--- DATA SECTION Enclosed Below ---
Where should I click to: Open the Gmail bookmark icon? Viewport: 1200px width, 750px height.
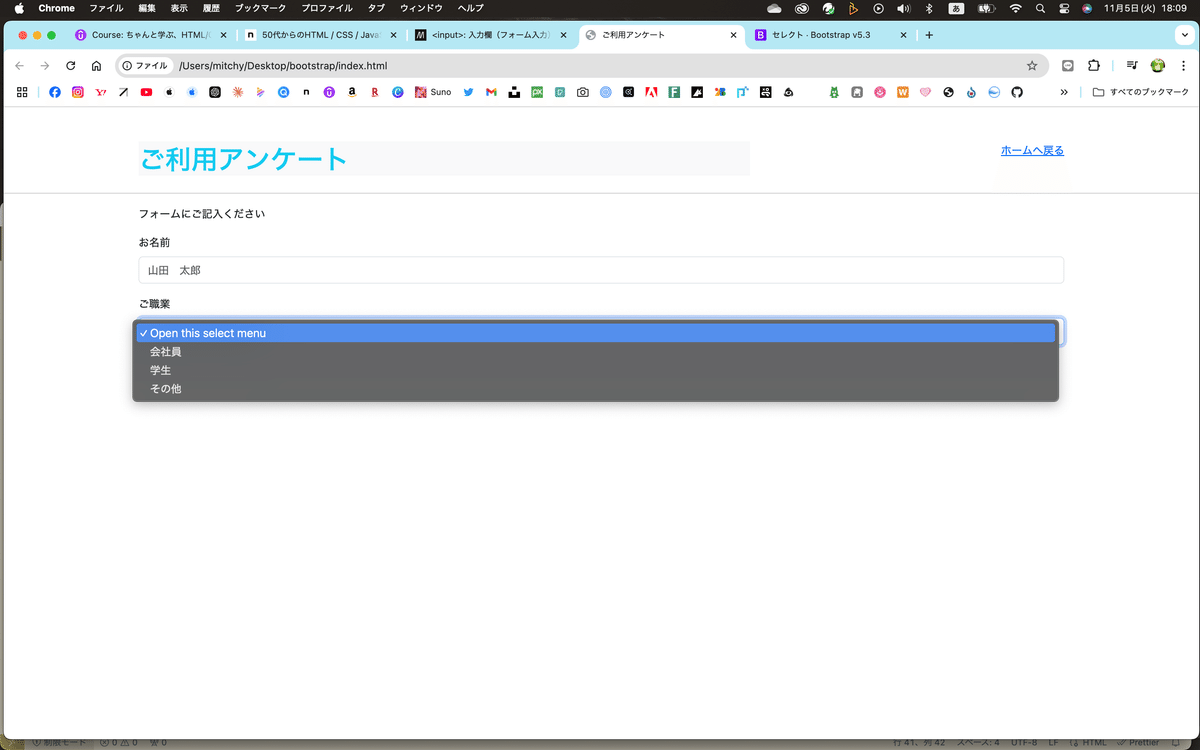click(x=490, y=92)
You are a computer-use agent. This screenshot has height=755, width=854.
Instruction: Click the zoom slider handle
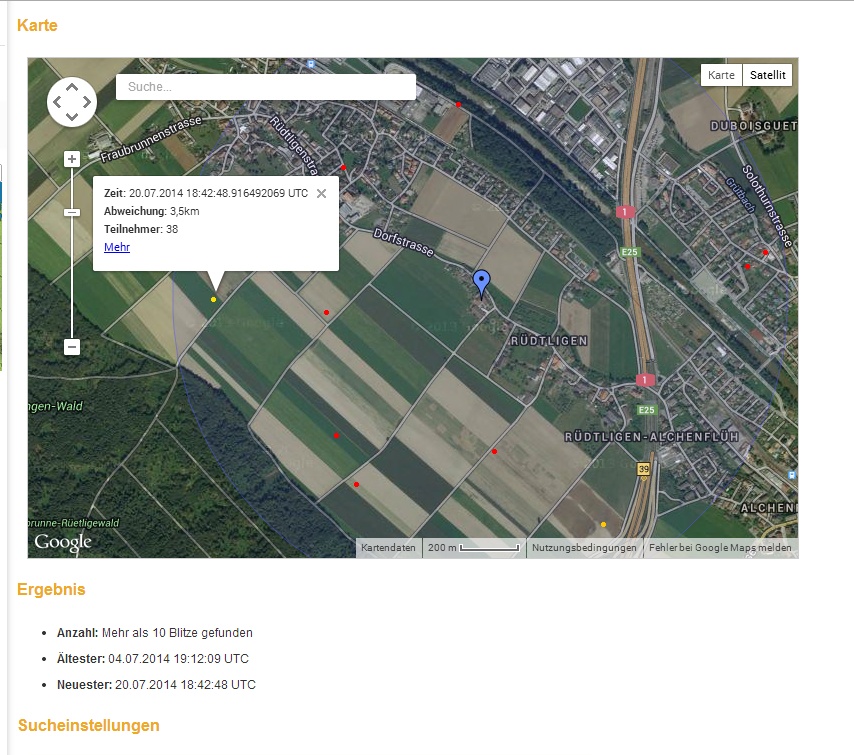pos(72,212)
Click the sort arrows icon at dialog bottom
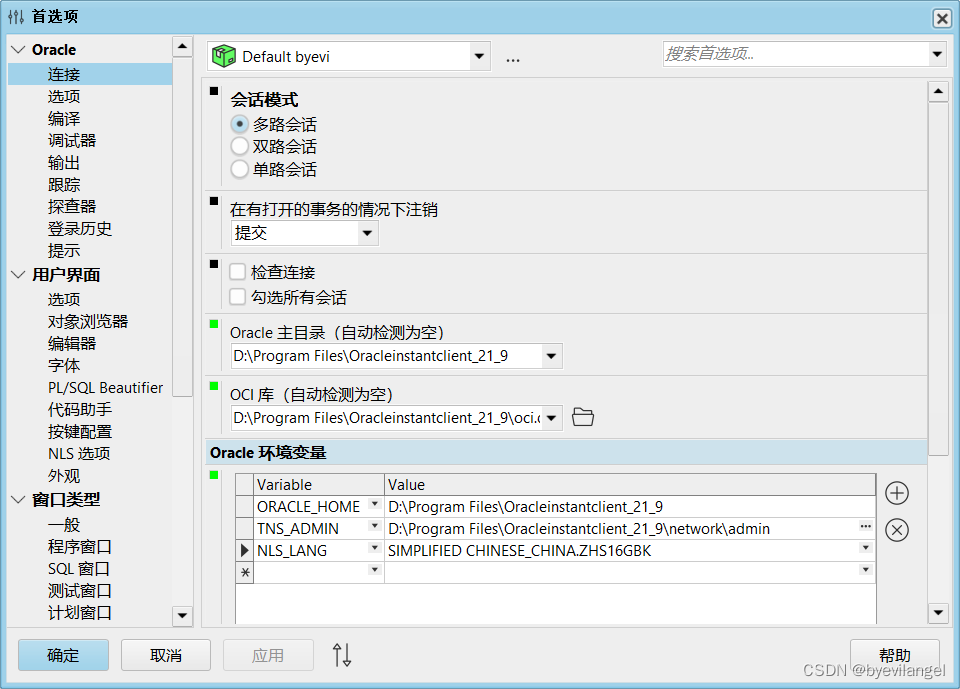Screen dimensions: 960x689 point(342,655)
--- End of Enclosed DATA SECTION ---
--- DATA SECTION Enclosed Below ---
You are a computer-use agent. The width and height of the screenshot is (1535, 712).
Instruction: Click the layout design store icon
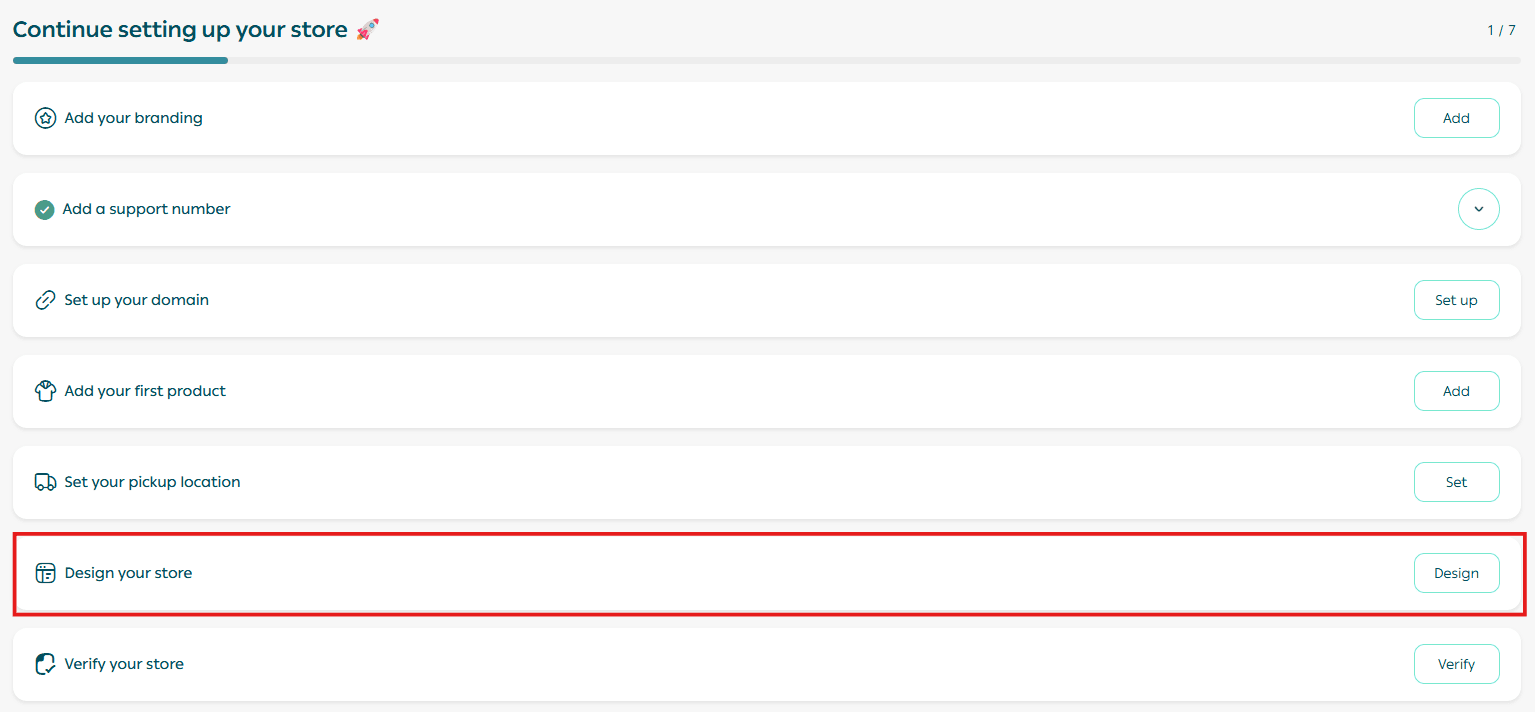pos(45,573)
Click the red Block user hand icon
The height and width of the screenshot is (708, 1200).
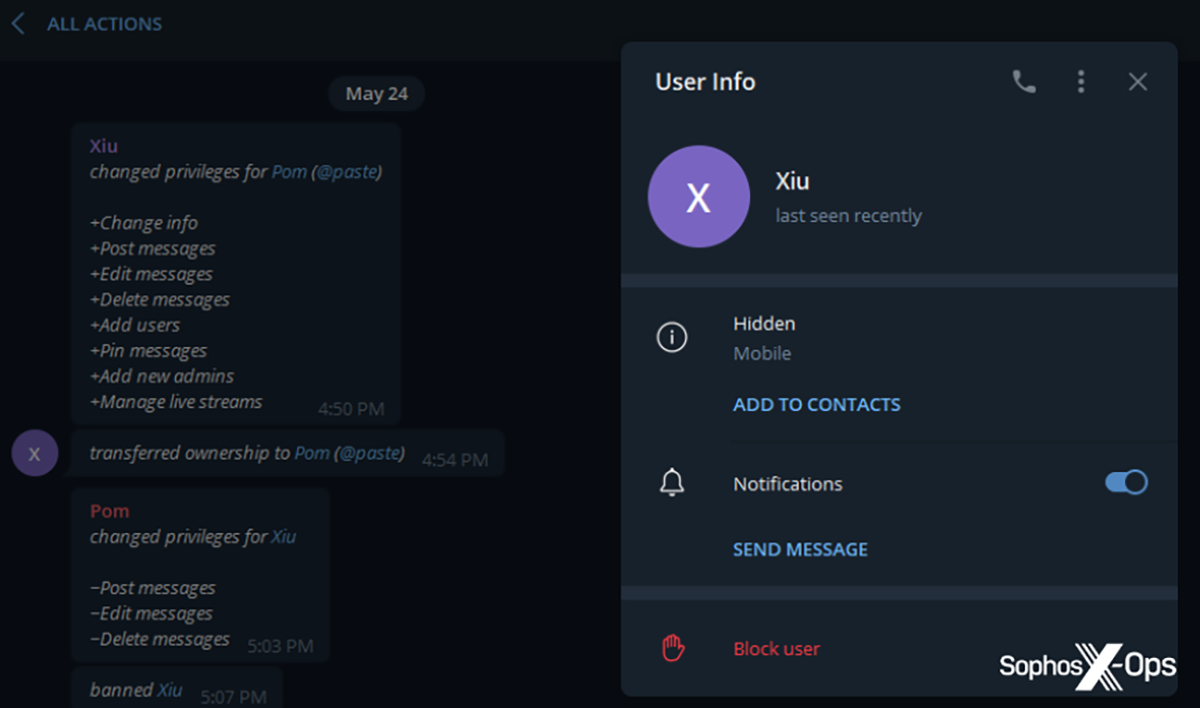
--- End of Enclosed DATA SECTION ---
--- DATA SECTION Enclosed Below ---
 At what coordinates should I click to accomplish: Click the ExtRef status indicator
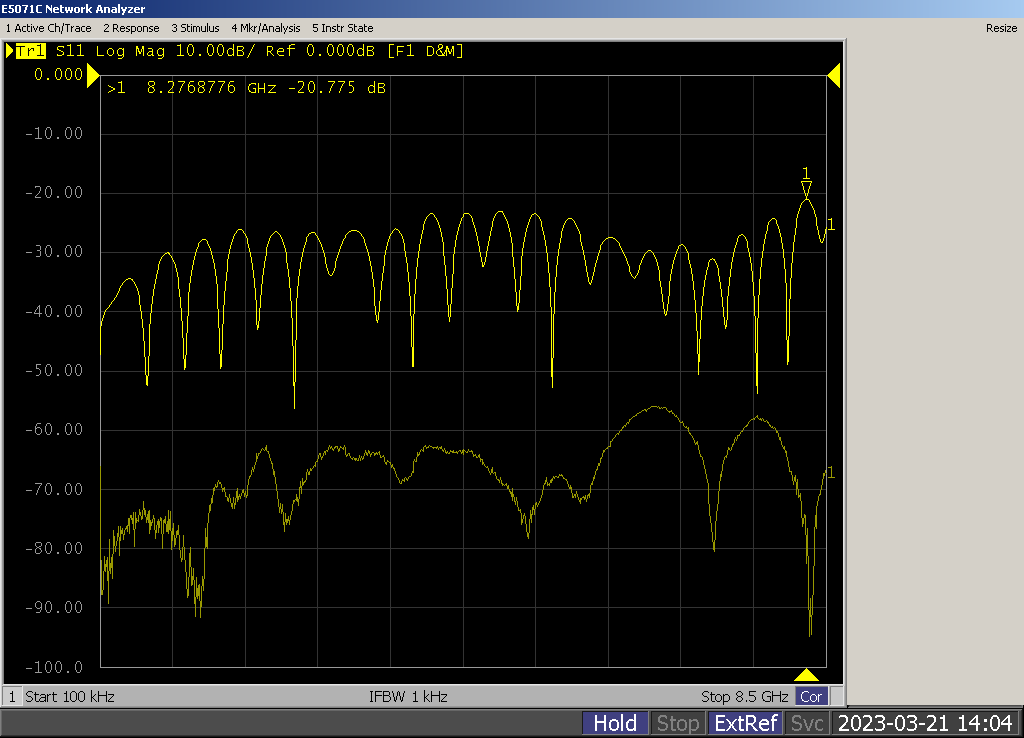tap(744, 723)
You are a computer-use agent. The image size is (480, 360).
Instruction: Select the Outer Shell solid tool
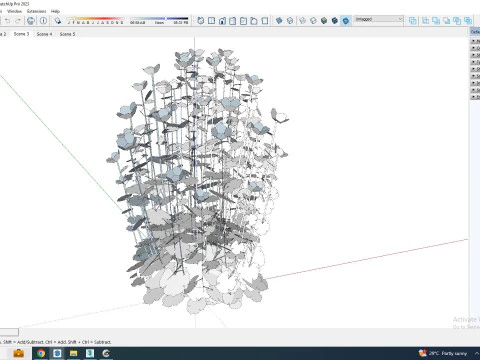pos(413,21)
--- End of Enclosed DATA SECTION ---
__WHAT THE TASK REQUIRES__. The string "screenshot" may appear in lines of the entries above. Say how many such lines there are, as a number only.

__OUTPUT FOR THIS EXERCISE__. 3